Professor David Bailey of Aston University introduces the deals the UK could get with the EU. Taking us on a country tour of the Norway, Swiss, Turkey, and Canadian solutions, as well as the ‘oh my god we got no deal’ WTO solution which he clarifies with the desperate urgency of a man at the end of his tether, is the one, he says, we must avoid. This will mean a default to 10% tariffs on everything.
“There is a fundamental asymmetry not understood by the media - we need them more than they need us”
His outlook is largely bleak - trade doesn’t work the way the government thinks it does, he says - we don’t just build a car in Britain and then sell it to the rest of the world, there are dozens of channels through which pieces and equipment are made at different stages and transported across borders. If a tariff imposes friction across borders, there is going to be a problem getting potential investment in the UK, he explains.
“A real danger we could mess things up”
Car manufacturers, many of whom Professor Bailey points out are not based in Britain, are making decisions right now and in 2018 about where to invest to build the models that will come out in 2021, 2022 and beyond. Right, that is, smack bang in the middle of Article 50 – this is where the vague notion of “uncertainty” grows teeth, biting us when foreign companies decide the UK is not worth the risk and take their investments elsewhere.
“More change in the next 10-15 years than in the last 100 years”
There are no windows in the seminar room – just a giant Jaguar motif jutting out from every wall – but perhaps outside the clouds abate, as Professor Bailey contemplates the just-a-little-bit further future, wondering if in fifteen years driverless cars will turn up from an app to take you anywhere cheaply, and no one will need their own car.
Cenex’s Keith Budden talks about electric cars, right now.
“In the city it’s inevitable, it’s cheaper to run an electric van right now that a diesel van”
Drivers, he tells us, could get paid for owning an electric car under new plans from Nissan and Ovo Energy – owners will be able to connect their batteries to the grid during low-demand cheap tariff periods, and sell it back at profit during expensive times.

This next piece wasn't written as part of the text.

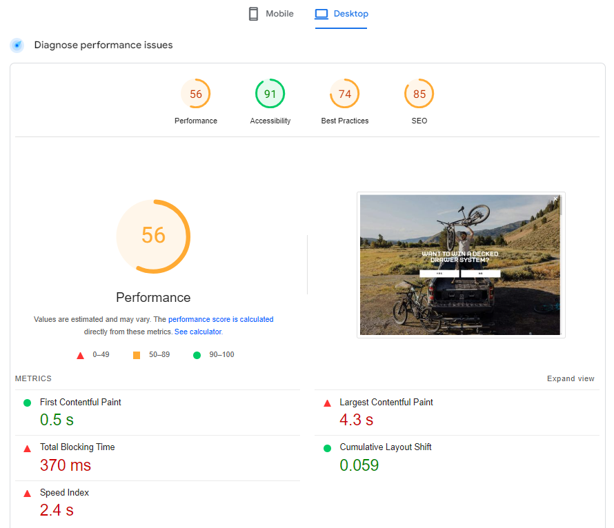Open the SEO score gauge showing 85

[419, 94]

‘Sounds a lot like a train to me’, he quips when considering a future full of electric trucks digitally linked together, driving as one. There is a trend we’re seeing right now for high powered batteries, Mr Budden explains. All over, it appears, technologies are being dragged up to the mass-adoption waterline; even if they’re not right in front of our eyes (and many of them are), there’s a feeling that they’re coming.
“An opportunity for the plastics industry”

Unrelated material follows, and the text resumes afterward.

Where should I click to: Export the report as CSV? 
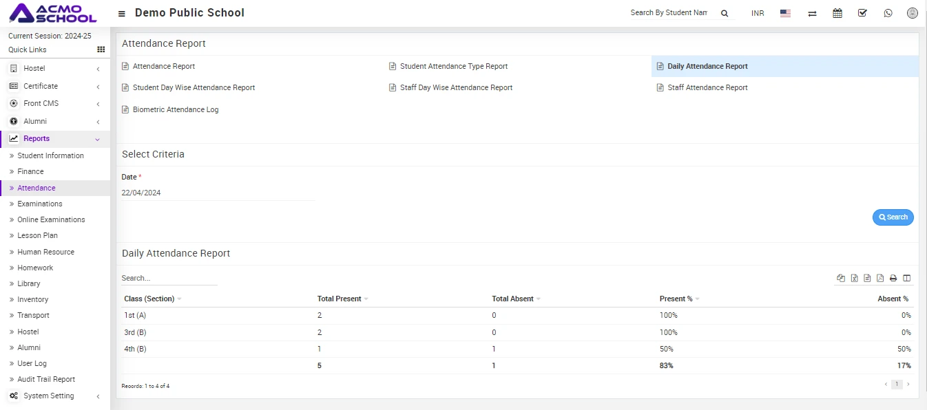pyautogui.click(x=867, y=278)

What’s the opportunity for the plastics industry?
Charging cables. Currently they’re all imported, Mr Budden says – he imagines a Birmingham airport – just down the road – full of expensive-to-make charging points. Marketing is also important, he continues – consumers will demand cars made from recycled material, whether or not these actually have a lower carbon footprint.
As if on cue, Keith Freegard is introduced to take the room on an adventure into recycling plastic.
“I love traffic jams” he reveals, as to him a motorway blocked with cars is actually his raw material supply on its way to his company Axion Recycling to recover and, in their role as a chain in the new circular economy, supply back to the automotive industry. “Material Stewardship” is how he sees the future.
Ending the session we discover why plastic parts in cars break. Jenny Cooper from Smithers Rapra gives a technical tour of avoiding failure, something that’s always going to be vital, especially as light-weight demands mean plastic will play a bigger role in the vehicles of the future. (Upcoming BPF Webinar: Why Plastic Products Break (Fail))
On this cold November afternoon the sky is overcast but the sunlight makes its way to the carpark. Large slow-moving clouds above break into many more smaller ones. The guests walk to their cars in the midst of a breeze, two of which at this point, are electric. The changing weather casts a mosaic of shadows – some can see dark clouds growing and moving slowly towards them, others are basked in beams of light.